Beyond Task Completion: Revealing Corrupt Success in LLM Agents through Procedure-Aware Evaluation

Large Language Model (LLM)-based agents are increasingly adopted in high-stakes settings, but current benchmarks evaluate mainly whether a task was completed, not how. We introduce Procedure-Aware Evaluation (PAE), a framework that formalizes agent procedures as structured observations and exposes consistency relationships between what agents observe, communicate, and execute. PAE evaluates agents along complementary axes (Utility, Efficiency, Interaction Quality, Procedural Integrity) and applies multi-dimensional gating that categorically disqualifies corrupt outcomes. Evaluating state-of-the-art LLM agents on tau-bench yields findings at the axis, compliance, and benchmark levels.

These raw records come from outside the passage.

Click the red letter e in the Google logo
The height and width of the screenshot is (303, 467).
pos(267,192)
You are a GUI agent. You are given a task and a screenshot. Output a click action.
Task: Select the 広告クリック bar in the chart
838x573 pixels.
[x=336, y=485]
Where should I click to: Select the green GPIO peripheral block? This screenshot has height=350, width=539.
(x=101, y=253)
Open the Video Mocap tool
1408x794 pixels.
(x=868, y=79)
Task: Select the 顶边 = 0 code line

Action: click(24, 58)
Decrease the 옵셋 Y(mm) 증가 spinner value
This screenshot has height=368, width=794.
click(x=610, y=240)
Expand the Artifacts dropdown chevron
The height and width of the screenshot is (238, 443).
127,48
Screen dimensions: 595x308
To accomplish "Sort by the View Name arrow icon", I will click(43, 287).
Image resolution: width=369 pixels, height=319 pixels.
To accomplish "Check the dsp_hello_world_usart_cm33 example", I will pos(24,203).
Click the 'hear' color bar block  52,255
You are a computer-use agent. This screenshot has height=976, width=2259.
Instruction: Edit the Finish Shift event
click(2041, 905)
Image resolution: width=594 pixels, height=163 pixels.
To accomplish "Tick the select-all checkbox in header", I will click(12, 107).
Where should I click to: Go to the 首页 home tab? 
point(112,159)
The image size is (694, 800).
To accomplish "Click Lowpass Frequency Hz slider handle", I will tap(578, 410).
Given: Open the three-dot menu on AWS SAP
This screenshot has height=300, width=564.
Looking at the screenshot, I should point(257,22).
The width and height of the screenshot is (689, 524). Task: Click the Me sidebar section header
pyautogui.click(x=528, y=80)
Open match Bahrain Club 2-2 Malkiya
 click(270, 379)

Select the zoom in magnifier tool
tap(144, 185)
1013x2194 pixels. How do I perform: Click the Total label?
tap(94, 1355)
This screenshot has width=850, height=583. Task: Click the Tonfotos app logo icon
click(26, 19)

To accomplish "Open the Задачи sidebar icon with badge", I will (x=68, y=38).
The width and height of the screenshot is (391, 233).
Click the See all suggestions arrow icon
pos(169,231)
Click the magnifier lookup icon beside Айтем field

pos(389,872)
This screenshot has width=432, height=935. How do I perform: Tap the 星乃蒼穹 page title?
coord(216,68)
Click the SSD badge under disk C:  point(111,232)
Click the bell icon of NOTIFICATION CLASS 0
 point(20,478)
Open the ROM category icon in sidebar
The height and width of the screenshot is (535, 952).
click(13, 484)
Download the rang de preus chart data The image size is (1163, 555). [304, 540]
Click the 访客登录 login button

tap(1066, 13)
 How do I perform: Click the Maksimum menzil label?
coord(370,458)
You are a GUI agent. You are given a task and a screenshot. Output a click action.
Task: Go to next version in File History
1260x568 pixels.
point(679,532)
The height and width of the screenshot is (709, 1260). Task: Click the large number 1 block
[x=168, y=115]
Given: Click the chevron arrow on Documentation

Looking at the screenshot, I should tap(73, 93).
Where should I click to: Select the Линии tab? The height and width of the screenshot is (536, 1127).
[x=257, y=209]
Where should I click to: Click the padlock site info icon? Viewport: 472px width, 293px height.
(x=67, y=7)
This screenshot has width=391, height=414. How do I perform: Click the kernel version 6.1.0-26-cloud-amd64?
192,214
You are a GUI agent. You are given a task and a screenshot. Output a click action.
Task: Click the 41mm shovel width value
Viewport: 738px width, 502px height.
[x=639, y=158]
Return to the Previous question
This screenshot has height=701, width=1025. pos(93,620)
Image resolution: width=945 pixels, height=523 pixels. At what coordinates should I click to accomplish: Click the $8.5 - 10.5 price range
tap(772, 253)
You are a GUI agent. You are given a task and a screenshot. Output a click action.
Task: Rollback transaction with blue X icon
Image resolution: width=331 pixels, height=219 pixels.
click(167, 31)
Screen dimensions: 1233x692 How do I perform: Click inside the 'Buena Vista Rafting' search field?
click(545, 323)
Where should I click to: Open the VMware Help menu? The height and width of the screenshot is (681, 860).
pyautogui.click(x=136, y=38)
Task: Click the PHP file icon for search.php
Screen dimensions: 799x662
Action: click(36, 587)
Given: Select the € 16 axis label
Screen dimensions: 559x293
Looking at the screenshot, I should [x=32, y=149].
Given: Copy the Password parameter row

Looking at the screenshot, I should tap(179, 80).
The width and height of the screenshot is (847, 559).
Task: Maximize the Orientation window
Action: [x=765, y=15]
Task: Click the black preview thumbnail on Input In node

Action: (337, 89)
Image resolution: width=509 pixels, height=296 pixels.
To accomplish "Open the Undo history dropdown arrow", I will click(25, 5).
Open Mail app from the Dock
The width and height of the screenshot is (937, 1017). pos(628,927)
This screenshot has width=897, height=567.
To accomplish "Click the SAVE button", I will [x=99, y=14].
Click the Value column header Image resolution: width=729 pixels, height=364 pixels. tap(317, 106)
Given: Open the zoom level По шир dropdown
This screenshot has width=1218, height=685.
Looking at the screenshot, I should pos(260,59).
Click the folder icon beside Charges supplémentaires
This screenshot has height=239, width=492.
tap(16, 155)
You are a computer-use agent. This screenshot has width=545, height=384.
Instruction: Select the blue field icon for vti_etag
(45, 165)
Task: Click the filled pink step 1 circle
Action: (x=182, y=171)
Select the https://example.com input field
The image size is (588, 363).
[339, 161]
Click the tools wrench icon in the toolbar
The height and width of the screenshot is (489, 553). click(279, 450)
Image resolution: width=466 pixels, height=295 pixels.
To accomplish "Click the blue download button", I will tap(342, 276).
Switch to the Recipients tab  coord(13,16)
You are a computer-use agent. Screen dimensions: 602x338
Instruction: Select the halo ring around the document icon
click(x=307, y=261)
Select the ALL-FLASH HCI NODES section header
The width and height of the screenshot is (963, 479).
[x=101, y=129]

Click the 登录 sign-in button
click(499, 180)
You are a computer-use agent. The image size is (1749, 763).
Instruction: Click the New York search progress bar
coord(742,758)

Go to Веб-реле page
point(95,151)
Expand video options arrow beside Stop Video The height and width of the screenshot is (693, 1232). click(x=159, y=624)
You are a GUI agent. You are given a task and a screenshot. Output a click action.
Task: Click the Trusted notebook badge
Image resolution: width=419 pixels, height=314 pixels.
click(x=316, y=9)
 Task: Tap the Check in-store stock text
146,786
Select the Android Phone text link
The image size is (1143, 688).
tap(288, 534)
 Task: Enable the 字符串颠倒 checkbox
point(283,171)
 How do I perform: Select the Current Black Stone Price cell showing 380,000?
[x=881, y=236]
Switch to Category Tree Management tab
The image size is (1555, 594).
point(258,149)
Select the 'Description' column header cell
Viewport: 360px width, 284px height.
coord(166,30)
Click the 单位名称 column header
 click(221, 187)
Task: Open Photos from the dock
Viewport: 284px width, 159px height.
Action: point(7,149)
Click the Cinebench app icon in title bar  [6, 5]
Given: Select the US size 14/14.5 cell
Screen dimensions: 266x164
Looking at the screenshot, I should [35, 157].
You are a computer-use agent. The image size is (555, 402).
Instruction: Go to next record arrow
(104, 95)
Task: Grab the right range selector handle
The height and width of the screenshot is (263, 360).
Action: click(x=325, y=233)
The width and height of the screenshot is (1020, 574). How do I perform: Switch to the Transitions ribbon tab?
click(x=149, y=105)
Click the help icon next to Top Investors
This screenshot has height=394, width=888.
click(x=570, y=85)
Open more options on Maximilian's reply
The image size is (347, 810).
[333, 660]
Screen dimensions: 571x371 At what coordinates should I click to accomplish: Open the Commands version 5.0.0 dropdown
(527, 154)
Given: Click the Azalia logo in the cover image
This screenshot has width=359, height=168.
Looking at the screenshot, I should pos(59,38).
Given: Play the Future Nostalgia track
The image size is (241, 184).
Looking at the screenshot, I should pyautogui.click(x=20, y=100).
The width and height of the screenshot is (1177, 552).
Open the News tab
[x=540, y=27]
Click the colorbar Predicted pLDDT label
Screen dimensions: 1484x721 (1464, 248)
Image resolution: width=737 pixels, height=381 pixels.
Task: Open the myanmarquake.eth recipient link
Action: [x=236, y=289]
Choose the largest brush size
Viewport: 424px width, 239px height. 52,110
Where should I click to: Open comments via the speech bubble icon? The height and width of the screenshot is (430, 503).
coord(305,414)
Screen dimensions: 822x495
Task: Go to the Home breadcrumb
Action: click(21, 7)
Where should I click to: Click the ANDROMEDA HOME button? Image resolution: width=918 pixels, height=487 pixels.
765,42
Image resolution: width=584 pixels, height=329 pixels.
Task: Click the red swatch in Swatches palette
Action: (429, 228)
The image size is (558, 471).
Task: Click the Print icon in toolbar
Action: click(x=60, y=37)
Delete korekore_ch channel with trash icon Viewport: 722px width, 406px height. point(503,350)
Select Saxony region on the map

At the axis level, the dimensions capture non-redundant failure modes: utility masks reliability gaps, speed does not imply precision, and conciseness does not predict intent adherence. At the procedural compliance level, 27-78% of benchmark reported successes are corrupt successes concealing violations across interaction and integrity. Furthermore, gating substantially collapses Pass^4 rate and affects model rankings. The analysis of corrupt success cases reveals distinctive per-model failure signatures: GPT-5 spreads errors across policy, execution, and intent dimensions; Kimi-K2-Thinking concentrates 78% of violations in policy faithfulness and compliance; and Mistral-Large-3 is dominated by faithfulness failures. At the benchmark level, our analysis exposes structural flaws in the benchmark design, including task scope gaps, contradictory reward signals, and simulator artifacts that produce accidental successes.